Hazards due to Working Environment Conditions

Woman with white work coat in front of a VDU workstation
© Uwe Völkner, FOX photo agency

The various working environment conditions can cause a risk to the safety and health of employees. In addition to acute effects that can lead directly to accidents, there are long-term effects that can lead to chronic health damage, but also to a reduction in performance and dissatisfaction among employees. In addition to the physical parameters of climate, lighting and breathing air, this section looks at design features of the workplace and the man/machine interface. Studies of the working environment conditions in workplaces¹ show for 2018 that of full-time dependent employees - averaged across all economic sectors - 9.8 % are exposed to poor lighting and 22.6 % to cold, heat, wetness, draughts. More than half of them (53 %) felt stressed by these work demands.
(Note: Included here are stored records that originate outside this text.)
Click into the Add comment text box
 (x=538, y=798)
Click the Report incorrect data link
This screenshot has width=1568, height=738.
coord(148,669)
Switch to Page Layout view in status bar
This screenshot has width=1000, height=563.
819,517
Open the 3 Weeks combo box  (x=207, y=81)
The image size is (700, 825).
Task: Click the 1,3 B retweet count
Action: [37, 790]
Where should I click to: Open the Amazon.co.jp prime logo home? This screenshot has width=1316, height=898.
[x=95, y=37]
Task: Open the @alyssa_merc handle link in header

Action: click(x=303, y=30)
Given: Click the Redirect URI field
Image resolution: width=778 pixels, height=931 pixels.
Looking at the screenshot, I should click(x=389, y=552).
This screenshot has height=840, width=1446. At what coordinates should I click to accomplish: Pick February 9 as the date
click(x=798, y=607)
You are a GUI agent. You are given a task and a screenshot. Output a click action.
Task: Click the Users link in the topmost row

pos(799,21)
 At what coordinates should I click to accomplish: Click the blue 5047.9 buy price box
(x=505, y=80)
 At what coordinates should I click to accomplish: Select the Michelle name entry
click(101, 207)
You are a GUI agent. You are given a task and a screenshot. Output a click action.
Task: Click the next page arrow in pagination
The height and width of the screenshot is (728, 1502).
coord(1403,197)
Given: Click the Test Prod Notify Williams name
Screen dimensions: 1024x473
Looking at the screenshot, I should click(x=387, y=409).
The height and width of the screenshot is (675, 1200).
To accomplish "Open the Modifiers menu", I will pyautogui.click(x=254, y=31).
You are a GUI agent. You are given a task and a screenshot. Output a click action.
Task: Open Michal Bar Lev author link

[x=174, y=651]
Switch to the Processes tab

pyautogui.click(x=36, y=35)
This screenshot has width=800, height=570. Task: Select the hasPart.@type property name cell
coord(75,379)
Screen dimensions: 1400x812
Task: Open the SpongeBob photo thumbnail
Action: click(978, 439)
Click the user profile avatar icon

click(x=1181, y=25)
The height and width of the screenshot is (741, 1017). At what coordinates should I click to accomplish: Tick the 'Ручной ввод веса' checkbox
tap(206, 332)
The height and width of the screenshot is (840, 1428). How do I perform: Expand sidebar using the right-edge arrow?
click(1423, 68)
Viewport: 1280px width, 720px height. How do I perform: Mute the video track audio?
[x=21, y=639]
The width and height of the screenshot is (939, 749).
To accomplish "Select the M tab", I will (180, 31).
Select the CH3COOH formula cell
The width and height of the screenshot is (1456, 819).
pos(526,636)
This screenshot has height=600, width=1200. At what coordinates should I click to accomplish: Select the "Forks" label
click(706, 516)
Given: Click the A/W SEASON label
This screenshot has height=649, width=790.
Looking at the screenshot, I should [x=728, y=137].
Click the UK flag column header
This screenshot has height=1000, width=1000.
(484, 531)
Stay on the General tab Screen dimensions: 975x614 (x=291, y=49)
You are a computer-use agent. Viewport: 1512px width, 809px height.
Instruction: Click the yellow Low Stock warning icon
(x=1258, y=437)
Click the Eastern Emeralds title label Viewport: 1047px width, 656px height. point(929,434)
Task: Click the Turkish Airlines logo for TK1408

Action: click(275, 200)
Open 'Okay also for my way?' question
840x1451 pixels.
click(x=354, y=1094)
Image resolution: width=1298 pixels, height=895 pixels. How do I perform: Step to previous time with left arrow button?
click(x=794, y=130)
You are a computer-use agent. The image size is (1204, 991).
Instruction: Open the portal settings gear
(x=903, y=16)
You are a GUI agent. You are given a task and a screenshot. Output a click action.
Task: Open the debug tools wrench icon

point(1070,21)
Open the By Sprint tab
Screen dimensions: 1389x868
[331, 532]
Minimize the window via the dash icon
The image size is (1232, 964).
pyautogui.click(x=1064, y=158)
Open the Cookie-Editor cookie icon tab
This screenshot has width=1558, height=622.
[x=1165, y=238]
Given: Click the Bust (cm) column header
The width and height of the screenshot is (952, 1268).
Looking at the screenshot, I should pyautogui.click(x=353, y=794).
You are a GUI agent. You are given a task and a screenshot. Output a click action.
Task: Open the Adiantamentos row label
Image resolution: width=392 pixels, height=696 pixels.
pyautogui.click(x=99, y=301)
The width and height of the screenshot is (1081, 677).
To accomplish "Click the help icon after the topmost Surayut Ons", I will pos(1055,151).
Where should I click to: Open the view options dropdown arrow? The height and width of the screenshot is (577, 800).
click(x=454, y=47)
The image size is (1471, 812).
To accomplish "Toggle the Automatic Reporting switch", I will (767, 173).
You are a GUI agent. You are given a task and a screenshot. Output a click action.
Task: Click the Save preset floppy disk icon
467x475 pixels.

In addition, there are interactions between working environment conditions that can lead to additional risk. For example, KULVE et al. 2018² investigated the combined effects of lighting and climate on human thermal comfort. According to this, visual perception and thermal perception influence each other. According to this, thermal discomfort seems to be partially compensable by lighting. However, the state of knowledge is not yet sufficient to derive concrete indications for risk assessment.

In chapter 7, the following factors of the working environment are considered:

  • Climate focuses on very cold and warm/hot areas such as work in cold rooms or in a steel plant, which can lead to an immediate hazard. Climates such as in offices are only briefly presented, as their climatic conditions do not pose an immediate hazard.
  • Lighting, light: Insufficient lighting or glare can lead to accidents at work. Minimum illuminance levels are necessary to fulfil visual tasks at the workplace.
  • Reduction of oxygen concentration: Displacement or consumption of oxygen (e.g. as a result of fire protection measures with an oxygen-reduced atmosphere in an archive) in the breathing air can cause employees to suffocate.
  • Inadequately secured water bodies or pools: The lack of safety devices can lead to falling into water bodies or pools with the risk of drowning.
  • Inadequate design of the workplace: If the design of e.g. escape and rescue routes is inadequate, it is not possible to ensure that employees can leave the workplace safely in the event of fire.
  • Man-machine/computer interface: Poor or non-ergonomic design of machine controls can lead to incorrect operation and result in accidents.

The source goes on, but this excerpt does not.